= James MacGill =

Scottish courtier (died 1579)

Sir James MacGill, Lord Rankeillor of Nether Rankeillour (died 1579), was a Scottish courtier and Senator of the College of Justice.

Sworn of the Privy Council by Mary, Queen of Scots in 1561, he became her Lord Clerk Register (Keeper of the Scots Royal Archives). He was knighted as Sir James MacGill of Nether Rankeillour.

Although engaged in the administration of Queen Mary (of Guise) he remained a committed Protestant. He occupied the manse in Flisk, an estate three miles south of Cupar in Fife. His successor as Lord Clerk Register, James Balfour, later Lord Pittendreich, previously held the manse in Flisk.

==Early life==
He was the son of James MacGill of Nesbit, an Edinburgh burgess, and his wife, Helen Wardlaw.

==Regency of Mary of Guise==
MacGill was appointed Lord Clerk Register of Scotland when Mary of Guise formed her administration in 1554. On 25 May 1557 he was one of a delegation who met with Mary I of England's delegation near Carlisle by the Water of Sark. There, in the run-up to Peace of Cateau-Cambresis, he proposed that the Scots would not break any peace treaty with England to appease French interests.

MacGill and John Bellenden prepared a short guide to Scottish law, the Discours Particulier D'Escosse, written in French for Mary, Queen of Scots, and Francis II of France. MacGill was a commissioner for the final negotiation of the Peace at the Kirk of Steill in May 1559, called the Treaty of Upsettlington.

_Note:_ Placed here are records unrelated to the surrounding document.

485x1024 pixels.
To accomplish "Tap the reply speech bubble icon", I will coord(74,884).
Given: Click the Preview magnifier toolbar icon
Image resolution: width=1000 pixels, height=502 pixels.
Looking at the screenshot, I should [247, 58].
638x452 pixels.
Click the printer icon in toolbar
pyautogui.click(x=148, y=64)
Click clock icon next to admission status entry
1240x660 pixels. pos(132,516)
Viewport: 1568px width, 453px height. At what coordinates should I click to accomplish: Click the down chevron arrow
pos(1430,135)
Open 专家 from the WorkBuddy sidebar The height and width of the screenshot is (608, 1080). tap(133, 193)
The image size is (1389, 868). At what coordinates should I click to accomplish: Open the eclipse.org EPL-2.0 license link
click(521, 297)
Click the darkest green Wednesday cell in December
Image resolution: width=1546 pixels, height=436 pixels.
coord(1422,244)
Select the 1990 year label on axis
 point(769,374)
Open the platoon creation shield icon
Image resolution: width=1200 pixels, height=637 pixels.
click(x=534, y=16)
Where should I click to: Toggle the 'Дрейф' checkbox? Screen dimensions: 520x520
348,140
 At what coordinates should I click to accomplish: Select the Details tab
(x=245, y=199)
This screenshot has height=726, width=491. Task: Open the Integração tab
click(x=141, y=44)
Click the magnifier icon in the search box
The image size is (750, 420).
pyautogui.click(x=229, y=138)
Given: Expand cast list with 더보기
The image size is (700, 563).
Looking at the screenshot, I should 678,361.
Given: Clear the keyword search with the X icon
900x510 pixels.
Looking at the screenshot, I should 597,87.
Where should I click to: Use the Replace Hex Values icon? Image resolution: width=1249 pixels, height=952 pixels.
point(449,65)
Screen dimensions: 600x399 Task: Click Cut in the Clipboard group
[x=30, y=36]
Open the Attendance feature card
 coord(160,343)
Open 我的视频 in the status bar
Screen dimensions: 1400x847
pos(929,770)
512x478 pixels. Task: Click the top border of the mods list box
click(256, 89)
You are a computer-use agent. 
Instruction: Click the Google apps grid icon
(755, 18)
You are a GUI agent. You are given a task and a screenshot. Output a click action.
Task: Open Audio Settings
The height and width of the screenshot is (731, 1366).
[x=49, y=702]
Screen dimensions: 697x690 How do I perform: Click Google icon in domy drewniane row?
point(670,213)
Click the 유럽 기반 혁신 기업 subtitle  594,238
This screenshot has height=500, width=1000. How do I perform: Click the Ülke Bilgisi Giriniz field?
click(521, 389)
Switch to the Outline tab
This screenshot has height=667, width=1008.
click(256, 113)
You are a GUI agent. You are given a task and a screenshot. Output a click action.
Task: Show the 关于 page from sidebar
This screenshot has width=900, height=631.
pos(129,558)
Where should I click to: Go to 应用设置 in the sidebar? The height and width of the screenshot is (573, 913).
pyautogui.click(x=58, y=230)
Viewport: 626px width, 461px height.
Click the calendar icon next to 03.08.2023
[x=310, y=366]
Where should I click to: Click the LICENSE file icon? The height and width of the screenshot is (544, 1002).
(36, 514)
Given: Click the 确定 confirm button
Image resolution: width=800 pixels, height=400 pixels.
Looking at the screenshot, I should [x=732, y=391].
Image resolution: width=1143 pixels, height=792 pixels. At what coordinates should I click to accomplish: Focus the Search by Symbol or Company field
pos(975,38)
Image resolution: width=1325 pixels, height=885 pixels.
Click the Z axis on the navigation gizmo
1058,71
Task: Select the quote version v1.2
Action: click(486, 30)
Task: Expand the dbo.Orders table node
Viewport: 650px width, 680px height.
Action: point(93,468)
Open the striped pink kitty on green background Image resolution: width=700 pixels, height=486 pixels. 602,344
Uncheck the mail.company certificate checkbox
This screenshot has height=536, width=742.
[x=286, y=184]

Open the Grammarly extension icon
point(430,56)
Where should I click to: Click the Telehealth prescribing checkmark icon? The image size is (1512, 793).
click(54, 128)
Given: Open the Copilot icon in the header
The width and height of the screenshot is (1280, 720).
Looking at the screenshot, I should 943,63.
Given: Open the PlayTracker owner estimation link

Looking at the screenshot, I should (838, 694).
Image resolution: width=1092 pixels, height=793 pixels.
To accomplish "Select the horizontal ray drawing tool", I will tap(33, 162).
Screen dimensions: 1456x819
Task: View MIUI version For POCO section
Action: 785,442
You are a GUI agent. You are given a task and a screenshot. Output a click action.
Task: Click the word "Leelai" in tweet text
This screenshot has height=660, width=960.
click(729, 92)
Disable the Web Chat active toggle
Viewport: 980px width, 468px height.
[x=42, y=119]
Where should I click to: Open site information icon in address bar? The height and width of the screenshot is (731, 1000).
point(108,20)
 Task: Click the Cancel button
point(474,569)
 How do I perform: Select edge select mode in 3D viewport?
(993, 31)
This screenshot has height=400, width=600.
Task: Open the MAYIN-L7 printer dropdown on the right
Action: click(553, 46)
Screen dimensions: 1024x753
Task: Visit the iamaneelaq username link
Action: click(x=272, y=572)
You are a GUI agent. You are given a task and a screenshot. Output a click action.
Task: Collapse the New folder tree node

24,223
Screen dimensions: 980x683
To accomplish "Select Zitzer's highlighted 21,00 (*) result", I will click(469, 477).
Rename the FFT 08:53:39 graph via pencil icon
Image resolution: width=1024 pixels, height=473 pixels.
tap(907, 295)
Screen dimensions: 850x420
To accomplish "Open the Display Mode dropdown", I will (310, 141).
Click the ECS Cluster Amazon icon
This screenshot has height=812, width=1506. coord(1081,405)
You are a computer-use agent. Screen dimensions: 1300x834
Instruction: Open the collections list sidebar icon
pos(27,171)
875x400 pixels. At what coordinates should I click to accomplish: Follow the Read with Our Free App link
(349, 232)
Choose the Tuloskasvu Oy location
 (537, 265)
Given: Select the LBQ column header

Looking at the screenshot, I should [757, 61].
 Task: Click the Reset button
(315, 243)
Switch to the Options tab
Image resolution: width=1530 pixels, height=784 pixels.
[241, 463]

During the crisis of the Scottish Reformation, MacGill and John Bellenden of Auchnoul searched the records of Scotland to find precedents for trying Regent Arran and his son James Hamilton, 3rd Earl of Arran, who had joined the Protestant cause, for treason. Yet by August 1559, he had secret meetings with the English commander and Captain of Berwick, Sir James Croft, saying that the Queen Regent's council were mostly joined with the Protestants. However, on 25 November 1559, he asked for the keys of Edinburgh Castle on behalf of the Regent, and was refused. Later, during the Siege of Leith he remained with the Queen Regent at Edinburgh Castle.

==Personal rule of Mary, Queen of Scots==
When Mary returned to Scotland in 1561 she appointed MacGill a Privy Councillor. MacGill was unhelpful to the English agent Thomas Randolph when he requested details of the divorce of Margaret Tudor and the Earl of Angus, the grandparents of Lord Darnley. After the murder of David Rizzio, the Papal Nuncio advised the removal of six men from Court to restore peace, including Bellenden and MacGill, described as "a man of no family and contriver of all evil". In the aftermath of Rizzio's murder, MacGill was replaced as Clerk of Register by James Balfour, Parson of Flisk, and it was said that he fled Edinburgh, and his wife was turned out of their house.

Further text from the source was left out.